It is hard to try new things. Coming up with reasons not to try something new is considerably easier. I don’t have time, we’re just too busy with baseball/soccer/hockey/basketball season, I won’t be good at it, I have bad knees, I’m too out of shape. Sometimes, the biggest excuse for not venturing out of our comfort zone is the hardest one to admit. We are SCARED.
Tonight I tried my first yoga class in 10 years. I went once 10 years ago and I hated it. Of course, I can’t remember specifically why I hated it, but I definitely remember something about not being flexible enough, not being able to stay balanced, and not knowing the moves. Now that I am older (and so much more mature) I realize that what I need most to reach my fitness goals are flexibility and core strength. Hence the big, bold idea to try yoga again!

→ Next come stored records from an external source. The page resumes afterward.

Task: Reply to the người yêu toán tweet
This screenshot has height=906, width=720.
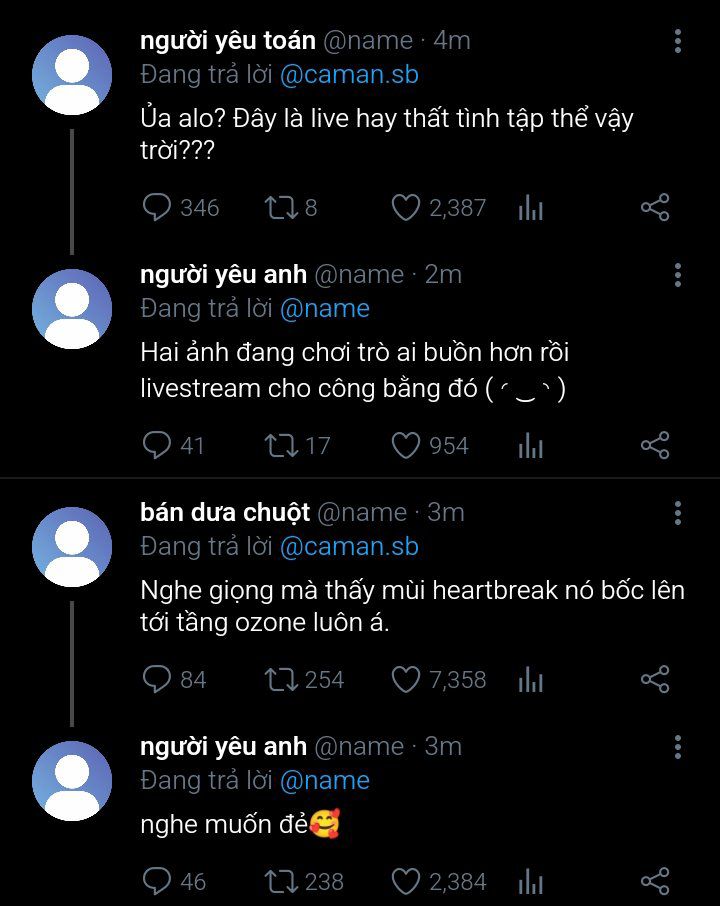Action: click(x=158, y=208)
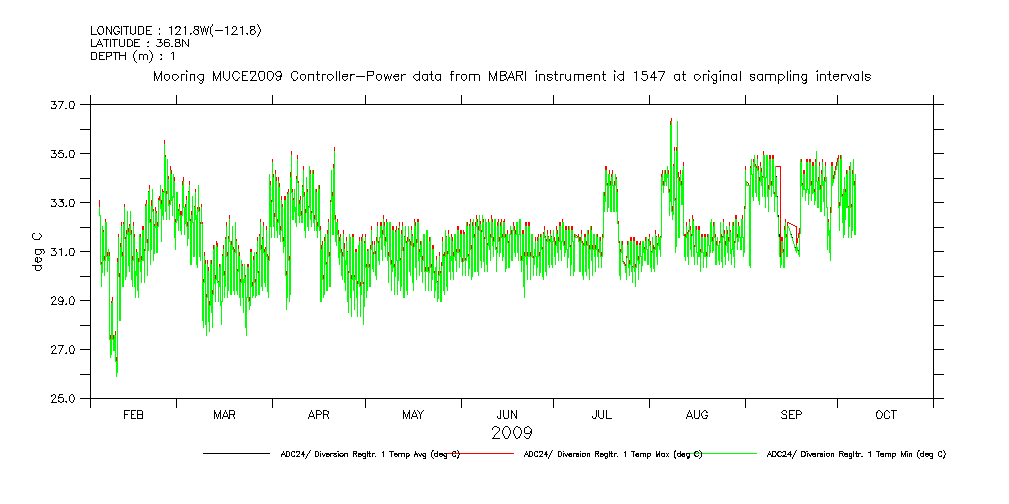The height and width of the screenshot is (504, 1009).
Task: Select the LATITUDE 36.8N header text
Action: tap(139, 43)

I didn’t even know I was scared to try yoga again until about 2 hours before class. Suddenly it hit me, what am I doing? I don’t have a mat. Am I supposed to wear shoes? Just socks? Do I bring a water bottle? How early should I get there? I don’t want to be the first one. I don’t want to show up late and not get a spot either! Panic!

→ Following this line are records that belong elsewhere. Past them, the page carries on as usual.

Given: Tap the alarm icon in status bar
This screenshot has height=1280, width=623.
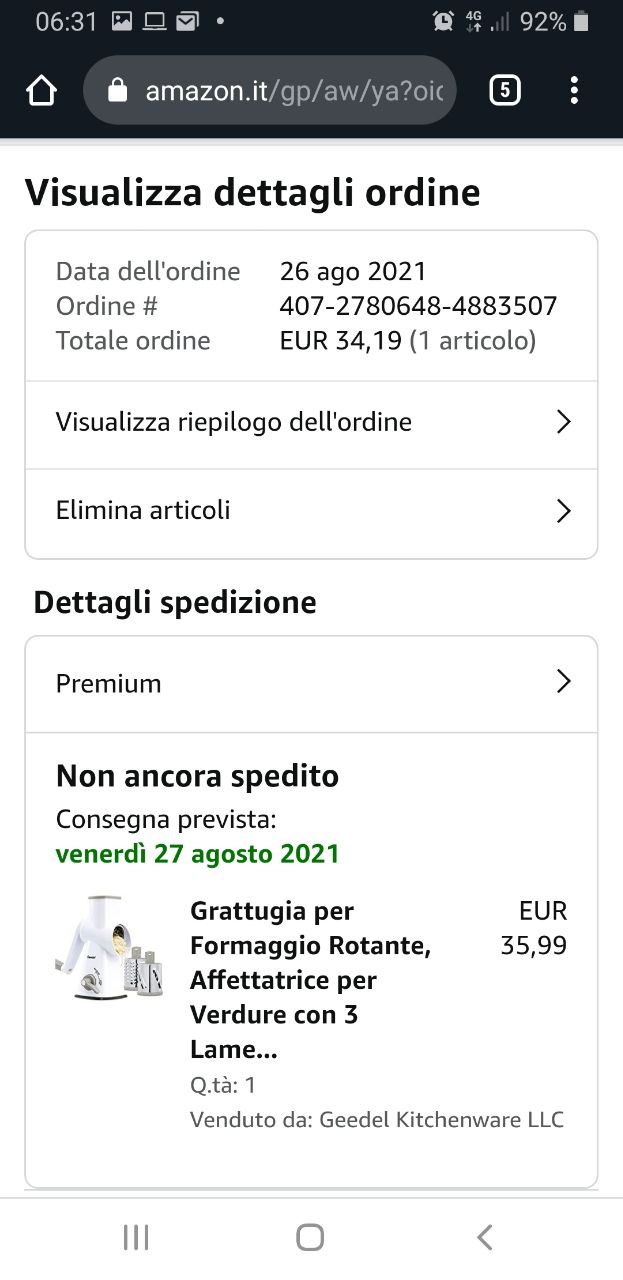Looking at the screenshot, I should [x=443, y=21].
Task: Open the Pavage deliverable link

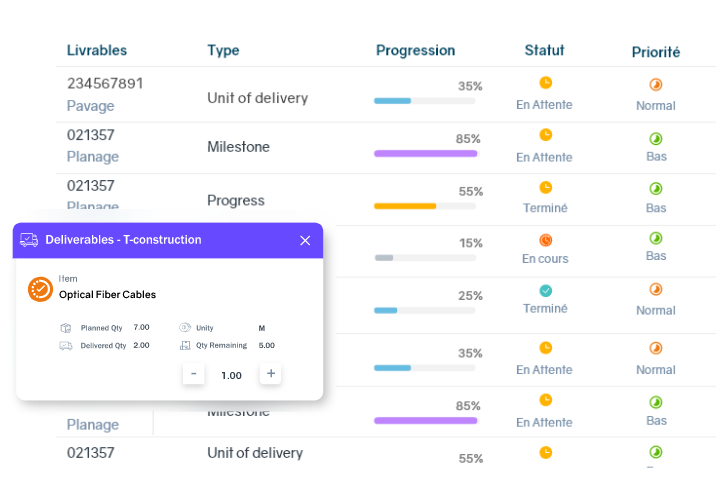Action: [x=91, y=106]
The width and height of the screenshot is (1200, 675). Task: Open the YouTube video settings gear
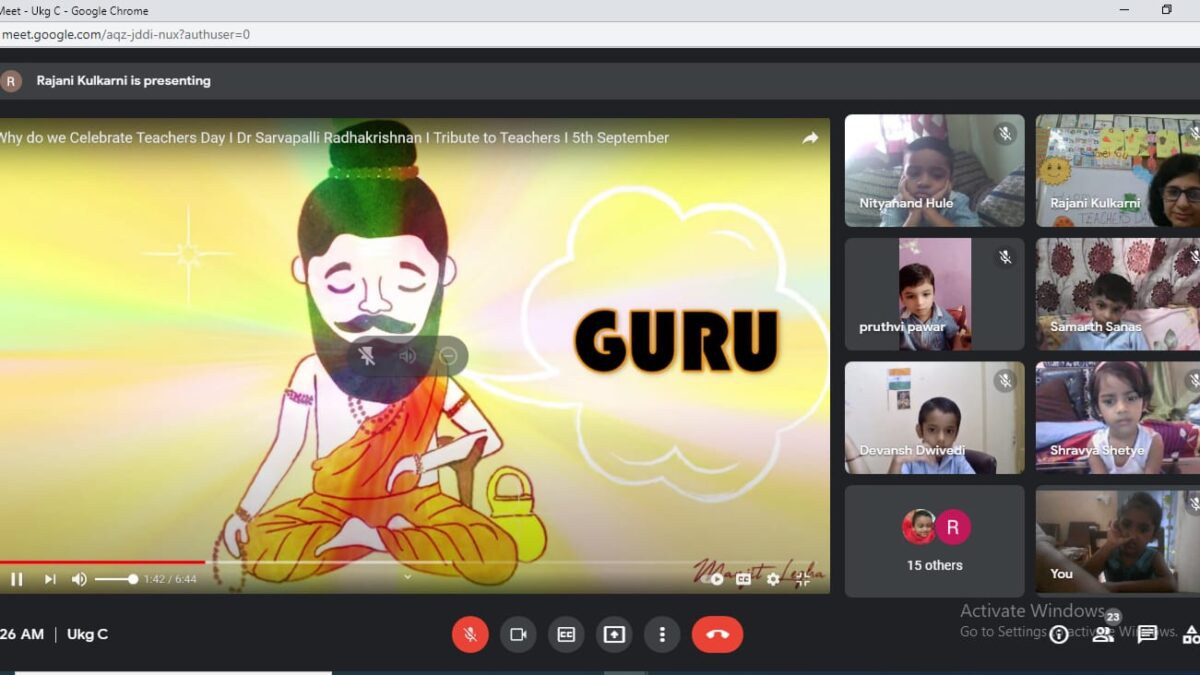(773, 579)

Of course, upon arrival, I learned lesson number one of the night: Tennis shoes aren’t for yoga. I walked in to a sea of flip flops and slipped off my Asics and socks. It all went pretty smoothly from there. Here are some of the other things I picked up on:
- Downward dog looks easy. It’s not.
- When the instructor says, “Gently welcome your heels to touch the floor” she is talking to me. And there is nothing “gentle” about it.
- “Quietly hop to the front of your mat” isn’t going to be happening for me.
- “Gently welcome the child’s pose” will become my favorite phrase and I will wait with baited breathe to hear those words.
- Waiting with baited breathe will summons a reminder to “welcome a deep breathe.”
- And finally, I will survive, and realize that it wasn’t even all that scary. And maybe, just maybe, everyone didn’t know I was a first timer. (But they probably did.)